Guitarists too often get bogged down in trying to memorize the 5 pentatonic boxes. I want to give you an easy way to remember the essential shapes and ignore the ones you don’t need. AND we’ll do it in order of importance, so if you just want to focus on one or two sections you can start there and add the rest later.
We’re starting with box 1 of minor pentatonic, our most common scale used in guitar-based music (and much of pop, country, rock, and blues, too).
After you are comfortable with box 1, add the extension box from box 2 (we are NOT using all of box 2). Most guitarists only use strings one, two, and three in addition to all of box 1.
Once that is feeling easy, add the low extension box below box 1, the four notes from strings five and six that are really part of box 5.
That concludes your essential improvisation station! Use that until you can do it in your sleep.

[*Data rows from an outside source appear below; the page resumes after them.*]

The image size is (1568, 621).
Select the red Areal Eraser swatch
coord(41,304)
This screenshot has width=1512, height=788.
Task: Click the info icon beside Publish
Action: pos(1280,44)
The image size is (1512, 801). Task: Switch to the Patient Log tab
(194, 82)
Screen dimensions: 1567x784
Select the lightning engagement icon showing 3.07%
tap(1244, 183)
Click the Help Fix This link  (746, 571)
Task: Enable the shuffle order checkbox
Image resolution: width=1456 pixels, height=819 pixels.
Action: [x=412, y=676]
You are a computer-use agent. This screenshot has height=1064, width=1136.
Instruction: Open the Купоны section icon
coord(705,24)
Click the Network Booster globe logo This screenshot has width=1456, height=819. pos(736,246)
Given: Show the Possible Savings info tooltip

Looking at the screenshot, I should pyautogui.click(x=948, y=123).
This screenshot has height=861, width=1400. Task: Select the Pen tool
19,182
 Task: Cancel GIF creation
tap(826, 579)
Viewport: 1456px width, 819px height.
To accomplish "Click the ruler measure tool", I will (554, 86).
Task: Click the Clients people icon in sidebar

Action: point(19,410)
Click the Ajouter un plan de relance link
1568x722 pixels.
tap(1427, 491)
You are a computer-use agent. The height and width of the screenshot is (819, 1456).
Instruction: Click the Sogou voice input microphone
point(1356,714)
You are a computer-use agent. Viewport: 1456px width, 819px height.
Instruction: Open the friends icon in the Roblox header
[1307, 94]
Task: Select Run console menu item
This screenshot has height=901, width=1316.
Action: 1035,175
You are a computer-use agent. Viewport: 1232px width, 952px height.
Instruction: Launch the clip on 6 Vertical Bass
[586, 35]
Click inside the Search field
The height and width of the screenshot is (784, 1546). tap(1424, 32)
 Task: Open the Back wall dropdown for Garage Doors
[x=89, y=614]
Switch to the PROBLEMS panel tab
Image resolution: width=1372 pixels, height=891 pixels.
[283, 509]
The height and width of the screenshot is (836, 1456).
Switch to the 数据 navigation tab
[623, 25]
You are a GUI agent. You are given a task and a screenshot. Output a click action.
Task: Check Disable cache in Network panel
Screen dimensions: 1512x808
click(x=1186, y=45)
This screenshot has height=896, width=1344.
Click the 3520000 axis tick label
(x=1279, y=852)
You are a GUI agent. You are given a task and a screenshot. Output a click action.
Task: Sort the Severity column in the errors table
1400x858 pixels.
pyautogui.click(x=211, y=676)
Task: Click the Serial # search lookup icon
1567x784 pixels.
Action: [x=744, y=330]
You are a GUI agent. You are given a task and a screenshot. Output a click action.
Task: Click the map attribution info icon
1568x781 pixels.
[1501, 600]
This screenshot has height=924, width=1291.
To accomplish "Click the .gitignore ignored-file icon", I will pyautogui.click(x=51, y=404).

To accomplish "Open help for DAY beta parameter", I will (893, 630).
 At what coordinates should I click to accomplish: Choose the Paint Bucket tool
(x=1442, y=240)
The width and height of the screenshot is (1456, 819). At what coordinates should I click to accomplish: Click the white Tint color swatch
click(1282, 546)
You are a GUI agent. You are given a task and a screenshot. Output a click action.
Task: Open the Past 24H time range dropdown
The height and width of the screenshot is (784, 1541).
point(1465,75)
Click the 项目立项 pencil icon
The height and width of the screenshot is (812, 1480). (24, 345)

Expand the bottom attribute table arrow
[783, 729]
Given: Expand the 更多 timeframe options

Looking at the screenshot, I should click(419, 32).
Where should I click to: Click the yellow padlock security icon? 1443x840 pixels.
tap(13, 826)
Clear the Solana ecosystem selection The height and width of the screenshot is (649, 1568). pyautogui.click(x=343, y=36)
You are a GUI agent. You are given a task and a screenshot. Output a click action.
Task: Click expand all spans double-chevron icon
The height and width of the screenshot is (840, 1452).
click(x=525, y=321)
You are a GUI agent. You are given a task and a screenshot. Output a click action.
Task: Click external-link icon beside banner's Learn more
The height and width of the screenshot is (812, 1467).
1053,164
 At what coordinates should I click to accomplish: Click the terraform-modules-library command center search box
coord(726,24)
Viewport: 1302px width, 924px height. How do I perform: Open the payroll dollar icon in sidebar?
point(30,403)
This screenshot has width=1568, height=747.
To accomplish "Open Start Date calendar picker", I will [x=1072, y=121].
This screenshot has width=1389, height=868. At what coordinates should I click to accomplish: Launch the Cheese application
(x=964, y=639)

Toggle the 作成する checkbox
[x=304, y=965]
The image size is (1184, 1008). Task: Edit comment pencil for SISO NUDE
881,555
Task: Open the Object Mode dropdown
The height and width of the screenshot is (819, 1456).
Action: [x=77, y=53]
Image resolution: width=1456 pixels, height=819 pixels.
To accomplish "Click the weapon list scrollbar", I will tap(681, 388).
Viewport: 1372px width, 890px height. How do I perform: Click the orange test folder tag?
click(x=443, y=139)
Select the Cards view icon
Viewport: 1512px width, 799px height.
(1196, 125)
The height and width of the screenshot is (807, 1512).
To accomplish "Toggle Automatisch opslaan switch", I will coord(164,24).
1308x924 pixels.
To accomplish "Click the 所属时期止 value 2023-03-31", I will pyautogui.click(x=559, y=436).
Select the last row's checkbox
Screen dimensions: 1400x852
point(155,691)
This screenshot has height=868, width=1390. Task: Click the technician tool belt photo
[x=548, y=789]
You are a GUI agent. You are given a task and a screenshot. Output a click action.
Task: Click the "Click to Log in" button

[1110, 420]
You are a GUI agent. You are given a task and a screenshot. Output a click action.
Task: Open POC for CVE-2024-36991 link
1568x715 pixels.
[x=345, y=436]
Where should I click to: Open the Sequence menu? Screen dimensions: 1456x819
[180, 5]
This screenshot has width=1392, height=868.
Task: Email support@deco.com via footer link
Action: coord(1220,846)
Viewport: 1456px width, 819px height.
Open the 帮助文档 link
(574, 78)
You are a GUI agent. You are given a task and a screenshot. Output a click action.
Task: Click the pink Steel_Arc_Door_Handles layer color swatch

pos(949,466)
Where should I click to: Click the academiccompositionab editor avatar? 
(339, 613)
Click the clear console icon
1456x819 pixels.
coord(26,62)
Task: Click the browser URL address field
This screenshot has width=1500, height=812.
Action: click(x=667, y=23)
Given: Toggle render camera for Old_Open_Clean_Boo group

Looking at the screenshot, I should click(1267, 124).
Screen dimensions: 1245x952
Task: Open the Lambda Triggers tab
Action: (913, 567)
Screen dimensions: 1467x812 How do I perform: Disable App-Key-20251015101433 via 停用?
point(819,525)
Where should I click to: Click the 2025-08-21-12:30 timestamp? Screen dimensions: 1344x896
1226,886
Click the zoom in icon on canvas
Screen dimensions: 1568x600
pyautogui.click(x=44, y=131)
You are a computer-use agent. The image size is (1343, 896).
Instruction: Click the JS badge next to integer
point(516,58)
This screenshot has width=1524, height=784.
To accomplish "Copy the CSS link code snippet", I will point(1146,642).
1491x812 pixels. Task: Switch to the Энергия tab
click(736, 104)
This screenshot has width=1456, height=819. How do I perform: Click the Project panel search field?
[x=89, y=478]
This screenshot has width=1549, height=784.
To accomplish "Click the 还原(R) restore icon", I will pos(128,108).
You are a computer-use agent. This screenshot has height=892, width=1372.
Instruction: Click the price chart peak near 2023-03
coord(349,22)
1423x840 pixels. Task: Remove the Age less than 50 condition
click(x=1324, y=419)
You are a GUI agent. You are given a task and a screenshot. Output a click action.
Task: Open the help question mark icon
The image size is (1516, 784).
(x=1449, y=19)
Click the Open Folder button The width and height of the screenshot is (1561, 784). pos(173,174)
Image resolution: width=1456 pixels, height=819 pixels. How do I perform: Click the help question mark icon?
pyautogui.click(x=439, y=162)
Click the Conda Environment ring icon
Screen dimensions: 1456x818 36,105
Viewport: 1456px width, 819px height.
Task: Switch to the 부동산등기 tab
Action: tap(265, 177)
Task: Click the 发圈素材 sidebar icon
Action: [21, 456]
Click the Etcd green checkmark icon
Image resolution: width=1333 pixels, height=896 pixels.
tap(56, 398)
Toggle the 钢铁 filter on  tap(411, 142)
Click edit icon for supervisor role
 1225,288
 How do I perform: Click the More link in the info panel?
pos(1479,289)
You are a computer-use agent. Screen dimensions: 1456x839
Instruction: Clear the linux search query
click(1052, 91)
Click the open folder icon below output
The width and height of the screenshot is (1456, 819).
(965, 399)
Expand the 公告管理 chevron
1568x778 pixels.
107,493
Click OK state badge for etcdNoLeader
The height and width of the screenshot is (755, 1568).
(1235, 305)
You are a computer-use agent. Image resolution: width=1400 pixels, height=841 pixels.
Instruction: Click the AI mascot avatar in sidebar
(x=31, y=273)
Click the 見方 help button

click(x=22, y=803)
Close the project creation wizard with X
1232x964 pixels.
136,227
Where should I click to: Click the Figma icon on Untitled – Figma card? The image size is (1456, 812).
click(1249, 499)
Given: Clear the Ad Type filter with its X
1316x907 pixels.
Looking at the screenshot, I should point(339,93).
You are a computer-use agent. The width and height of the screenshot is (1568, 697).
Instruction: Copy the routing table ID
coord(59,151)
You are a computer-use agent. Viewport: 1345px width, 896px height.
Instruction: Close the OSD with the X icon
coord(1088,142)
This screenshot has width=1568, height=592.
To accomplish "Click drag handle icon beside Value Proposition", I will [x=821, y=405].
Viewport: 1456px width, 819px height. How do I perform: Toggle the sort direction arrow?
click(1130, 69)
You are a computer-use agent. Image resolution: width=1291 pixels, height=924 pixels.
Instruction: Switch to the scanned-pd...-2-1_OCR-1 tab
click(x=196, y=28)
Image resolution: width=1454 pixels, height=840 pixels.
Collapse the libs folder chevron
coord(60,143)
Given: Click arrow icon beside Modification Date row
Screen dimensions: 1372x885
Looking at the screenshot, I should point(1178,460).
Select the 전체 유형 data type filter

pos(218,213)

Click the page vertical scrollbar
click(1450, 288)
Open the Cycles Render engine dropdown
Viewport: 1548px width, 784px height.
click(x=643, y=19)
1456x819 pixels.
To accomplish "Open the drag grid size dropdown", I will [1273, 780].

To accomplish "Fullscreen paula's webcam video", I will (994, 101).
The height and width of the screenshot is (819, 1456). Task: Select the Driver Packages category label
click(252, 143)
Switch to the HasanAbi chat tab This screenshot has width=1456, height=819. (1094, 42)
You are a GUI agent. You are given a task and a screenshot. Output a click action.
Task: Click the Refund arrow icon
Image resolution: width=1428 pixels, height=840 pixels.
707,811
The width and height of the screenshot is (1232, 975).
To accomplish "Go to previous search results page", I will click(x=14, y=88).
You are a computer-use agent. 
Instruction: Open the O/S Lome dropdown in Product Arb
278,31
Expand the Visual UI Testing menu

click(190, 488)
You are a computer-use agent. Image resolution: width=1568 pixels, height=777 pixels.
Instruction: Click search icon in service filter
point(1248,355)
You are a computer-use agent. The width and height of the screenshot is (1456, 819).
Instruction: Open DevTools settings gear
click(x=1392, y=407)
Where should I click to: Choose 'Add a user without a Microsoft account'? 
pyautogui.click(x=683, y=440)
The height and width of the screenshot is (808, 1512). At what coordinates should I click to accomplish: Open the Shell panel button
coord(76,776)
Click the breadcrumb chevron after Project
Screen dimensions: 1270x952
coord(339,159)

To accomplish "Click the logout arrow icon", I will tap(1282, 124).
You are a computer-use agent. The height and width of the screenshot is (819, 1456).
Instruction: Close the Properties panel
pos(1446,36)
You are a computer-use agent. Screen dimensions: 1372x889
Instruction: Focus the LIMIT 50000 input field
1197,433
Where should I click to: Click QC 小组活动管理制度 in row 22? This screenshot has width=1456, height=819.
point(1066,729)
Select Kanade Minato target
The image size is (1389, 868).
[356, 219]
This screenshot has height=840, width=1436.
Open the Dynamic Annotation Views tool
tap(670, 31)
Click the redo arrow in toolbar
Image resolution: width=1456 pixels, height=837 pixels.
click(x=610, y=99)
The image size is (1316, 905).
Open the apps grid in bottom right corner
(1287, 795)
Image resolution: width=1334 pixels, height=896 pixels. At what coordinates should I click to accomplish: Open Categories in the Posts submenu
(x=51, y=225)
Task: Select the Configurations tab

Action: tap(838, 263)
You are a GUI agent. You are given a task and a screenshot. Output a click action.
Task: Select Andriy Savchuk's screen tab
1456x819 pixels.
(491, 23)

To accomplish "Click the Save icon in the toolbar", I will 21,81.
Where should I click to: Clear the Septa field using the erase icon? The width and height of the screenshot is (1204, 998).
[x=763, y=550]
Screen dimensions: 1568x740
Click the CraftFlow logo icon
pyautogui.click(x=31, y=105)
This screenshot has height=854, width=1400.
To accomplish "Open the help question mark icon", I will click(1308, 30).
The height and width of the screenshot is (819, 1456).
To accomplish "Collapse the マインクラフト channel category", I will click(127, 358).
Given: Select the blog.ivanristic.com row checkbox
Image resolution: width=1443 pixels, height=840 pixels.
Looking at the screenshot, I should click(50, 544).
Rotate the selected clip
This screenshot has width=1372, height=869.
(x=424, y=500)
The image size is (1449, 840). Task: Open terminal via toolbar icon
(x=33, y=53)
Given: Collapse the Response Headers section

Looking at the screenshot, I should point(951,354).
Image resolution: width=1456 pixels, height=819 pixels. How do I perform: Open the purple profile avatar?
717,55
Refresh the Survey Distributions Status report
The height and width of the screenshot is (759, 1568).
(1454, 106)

Ok, here we go! Adding box 4 (what Greg Howe coined as the ‘summer home’ box), we need to memorize this in its entirety. Box 1 and 4 are the only complete boxes we use across all six strings.
Above box 4 is a little extension on strings one, two, and three, just like we did with box 1. Then we add strings 5 and 6 below box 4 (same formula as box 1 and its extensions).
As a bonus, we can fill in all of box 3 which I like to use, but that’s less essential and just icing on the cake.
The final step is adding in the blue note (b5 interval) to get a more advanced, hip sound from our playing. Find all the b5’s within all these boxes and start using them in conjunction with your standard pentatonic playing.
In the video, I’m using G minor pentatonic as our key, so the notes are G Bb C D F. Those are the intervals of 1 b3 4 5 b7 (the lower case b’s in music mean “flat”). And though studying intervals is really more for a separate lesson, it’s important to see that C and D are the 4th and 5th intervals, respectively, in the key of G minor. This means we can easily find the b5 interval in between them- Db (we can also call it C# but since we’re referring to it as a flat 5 we’ll use the flatted interval, Db (D flat).
Any time you see the C and D in this key, you can add the fret between them to complete your blues scale!
This means you do not need to learn the pentatonic and blues scales separately. This method allows you to learn one scale then simply shoehorn in one extra note.
And there it is! All my secrets to navigating the fretboard with the two of the most common scales in western society.